# stand over there



## Tower of Babel

Suppose you want to take a photograph of a good friend standing in front of a famous monument. If she is not standing in the right place, you might point with your finger at the desired location and say "Stand over there." How would you say "Stand over there" in Russian?

I am not sure which verb is best, and whether to use там or туда.


----------



## Kolan

Tower of Babel said:


> Suppose you want to take a photograph of a good friend standing in front of a famous monument. If she is not standing in the right place, you might point with your finger at the desired location and say "Stand over there." How would you say "Stand over there" in Russian?
> 
> I am not sure which verb is best, and whether to use там or туда.


"*Стой там!*", *"(в)стань там!*"


----------



## Setwale_Charm

Or, to soften the command: Встань-ка туда! Стой там, пожалуйста!


----------



## Tower of Babel

Thanks, *Kolan* and *Setwale_Charm*.

But what determines whether you should use там or туда? One of you suggested там with встать, the other туда. Is it the amount of distance you want them to move? 

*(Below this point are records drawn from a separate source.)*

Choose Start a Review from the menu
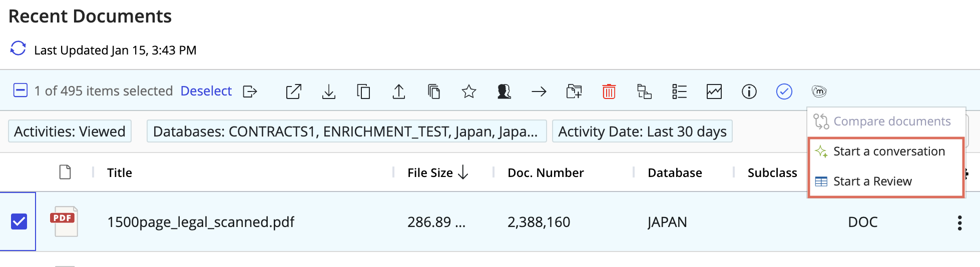 coord(872,182)
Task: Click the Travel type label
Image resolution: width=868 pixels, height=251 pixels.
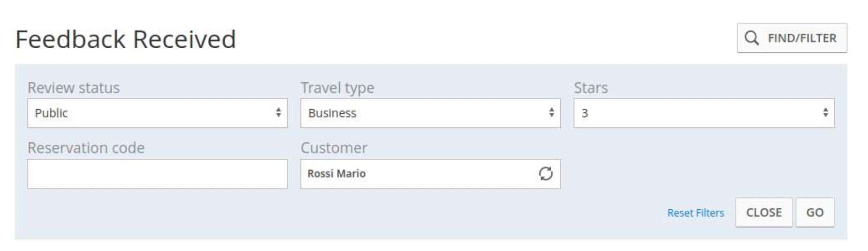Action: click(x=337, y=88)
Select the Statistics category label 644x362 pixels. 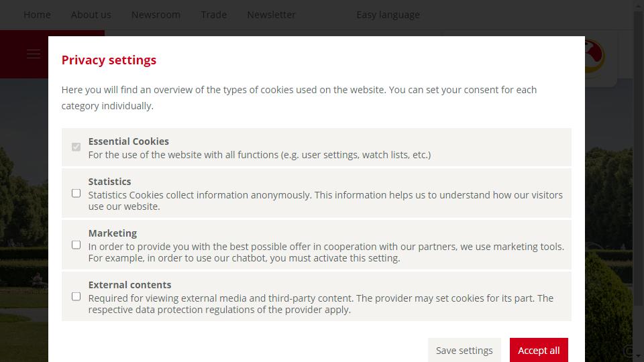pos(109,182)
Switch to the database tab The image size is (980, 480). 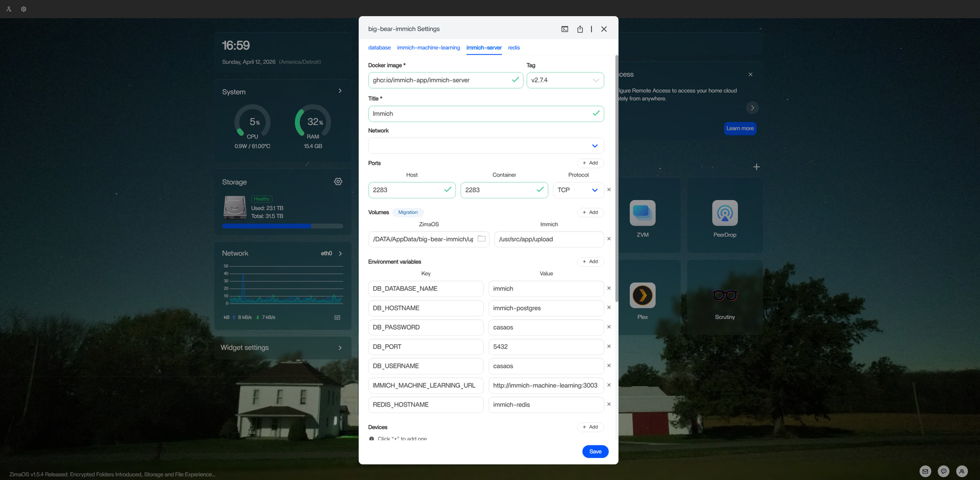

Also, isn't it true that "*Стой там*" could also mean "*Stay* there" (where you are at this moment), which would be the opposite of a request to move?  (I am thinking of a policeman shouting at criminals, "Stop!" "Стойте!")


----------



## kvvic

"Стой там" means *only* "Stay there".
In this case you can use both _там_ and _туда_. Generally, _там_ means place and _туда_ means direction.


----------



## Tower of Babel

I also didn't know that one can use "стань" or "встань" in this situation as well.

When I learned Russian, the instructors emphasized that we must understand the difference between "*стоять*" and "*стать*" or "*встать*," because "стоять" means that you are already standing, whereas "стать" and "встать" mean that you get into a standing position (from sitting or lying down, as in "*(**в)стать на ноги*"). So I am a bit surprised that one can say "стань" or "встань" to someone who is already standing.


----------



## Kolan

Tower of Babel said:


> When I learned Russian, the instructors emphasized that we must understand the difference between "*стоять*" and "*стать*" or "*встать*," because "стоять" means that you are already standing, whereas "стать" and "встать" mean that you get into a standing position (from sitting or lying down, as in "*(**в)стать на ноги*"). So I am a bit surprised that one can say "стань" or "встань" to someone who is already standing.


It is not just "*стань*" or "*встань*", which, indeed, means "(to) move into upright position", it is *"(в)стань там/туда*", which means "go (there) and stay there". Please note that *стой* makes sense only with *там*, not *туда*.


----------



## Kolan

Tower of Babel said:


> But what determines whether you should use там or туда? One of you suggested там with встать, the other туда. Is it the amount of distance you want them to move?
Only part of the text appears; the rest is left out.